Two Santa Clauses had gone mainstream. Never again would Republicans worry about the debt or deficit when they were in office; and they knew well how to scream hysterically about it as soon as Democrats took power.
George W. Bush embraced the Two Santa Claus Theory with gusto, ramming through huge tax cuts -- particularly a cut to the capital gains tax rate on people like himself who made their principle income from sitting around the mailbox waiting for their dividend or capital gains checks to arrive -- and blew out federal spending.
Bush, with his wars, even out-spent Reagan, which nobody had ever thought would again be possible. And it all seemed to be going so well, just as it did in the early 1920s when a series of three consecutive Republican presidents cut income taxes on the uber-rich from over 70 percent to under 30 percent.
In 1929, pretty much everybody realized that instead of building factories with all that extra money, the rich had been pouring it into the stock market, inflating a bubble that -- like an inexorable law of nature -- would have to burst.
But the people who remembered that lesson were mostly all dead by 2005, when Jude Wanniski died and George Gilder celebrated the Reagan/Bush supply-side-created bubble economies in a Wall Street Journal eulogy:
"...Jude's charismatic focus on the tax on capital gains redeemed the fiscal policies of four administrations. ... Unbound by zero-sum economics, Jude forged the golden gift of a profound and passionate argument that the establishments of the mold must finally give way to the powers of the mind. ... He audaciously defied all the Buffetteers of the trade gap, the moldy figs of the Phillips Curve, the chic traders in money and principle, even the stultifying pillows of the Nobel Prize."
In reality, his tax cuts did what they have always done over the past 100 years -- they initiated a bubble economy that would let the very rich skim the cream off the top just before the ceiling crashed in on working people.

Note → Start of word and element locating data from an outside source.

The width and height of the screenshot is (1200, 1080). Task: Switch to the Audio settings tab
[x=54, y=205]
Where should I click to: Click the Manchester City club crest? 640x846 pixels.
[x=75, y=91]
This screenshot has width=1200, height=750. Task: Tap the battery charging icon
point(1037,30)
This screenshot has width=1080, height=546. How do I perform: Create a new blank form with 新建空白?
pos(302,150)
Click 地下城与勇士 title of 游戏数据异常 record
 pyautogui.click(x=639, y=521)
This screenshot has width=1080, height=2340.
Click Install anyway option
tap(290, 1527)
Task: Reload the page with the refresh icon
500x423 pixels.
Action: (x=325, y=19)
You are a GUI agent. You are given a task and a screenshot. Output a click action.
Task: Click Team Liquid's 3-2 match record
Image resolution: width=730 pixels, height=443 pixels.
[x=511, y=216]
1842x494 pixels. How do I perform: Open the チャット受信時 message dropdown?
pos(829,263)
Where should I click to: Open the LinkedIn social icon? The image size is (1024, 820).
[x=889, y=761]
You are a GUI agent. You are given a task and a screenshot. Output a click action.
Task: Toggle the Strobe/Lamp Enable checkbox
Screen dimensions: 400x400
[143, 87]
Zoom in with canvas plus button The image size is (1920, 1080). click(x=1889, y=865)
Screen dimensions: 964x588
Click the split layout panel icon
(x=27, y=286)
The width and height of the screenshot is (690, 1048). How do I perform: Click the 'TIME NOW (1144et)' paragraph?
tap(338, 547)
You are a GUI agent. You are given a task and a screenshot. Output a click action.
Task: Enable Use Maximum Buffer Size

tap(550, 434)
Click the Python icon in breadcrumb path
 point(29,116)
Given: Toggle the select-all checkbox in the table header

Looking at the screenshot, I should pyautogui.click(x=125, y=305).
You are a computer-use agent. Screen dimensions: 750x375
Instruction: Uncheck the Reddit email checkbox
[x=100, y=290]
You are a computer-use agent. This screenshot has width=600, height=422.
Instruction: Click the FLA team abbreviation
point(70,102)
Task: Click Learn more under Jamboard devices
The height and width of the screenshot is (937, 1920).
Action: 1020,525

Just like today.
The Republicans got what they wanted from Wanniski's work. They held power for 30 years, made themselves trillions of dollars, and cut organized labor's representation in the workplace from around 25 percent when Reagan came into office to around 6 [percent] of the non-governmental workforce today.
Over time, and without raising the cap, Social Security will face an easily-solved crisis, and the GOP's plan is for force Democrats to become the anti-Santa, yet again. If the GOP-controlled Congress continues to refuse to require rich people to pay into Social Security (any income over $128,000 is SS-tax-free), either benefits will be cut or the retirement age will have to be raised to over 70.
The GOP plan is to use this unnecessary, manufactured crisis as an opening to "reform" Social Security -- translated: cut and privatize. Thus, forcing Democrats to become the Social Security anti-Santa a different way.
When this happens, Democrats must remember Jude Wanniski, and accept neither the cut to disability payments nor the entree to Social Security "reform." They must demand the "cap" be raised, as Bernie Sanders proposed and the Democratic Party adopted in its 2016 platform.
And, hopefully, some of our media will begin to call the GOP out on the Two Santa Clauses program. It's about time that Americans realized the details of the scam that's been killing wages and enriching billionaires for nearly four decades.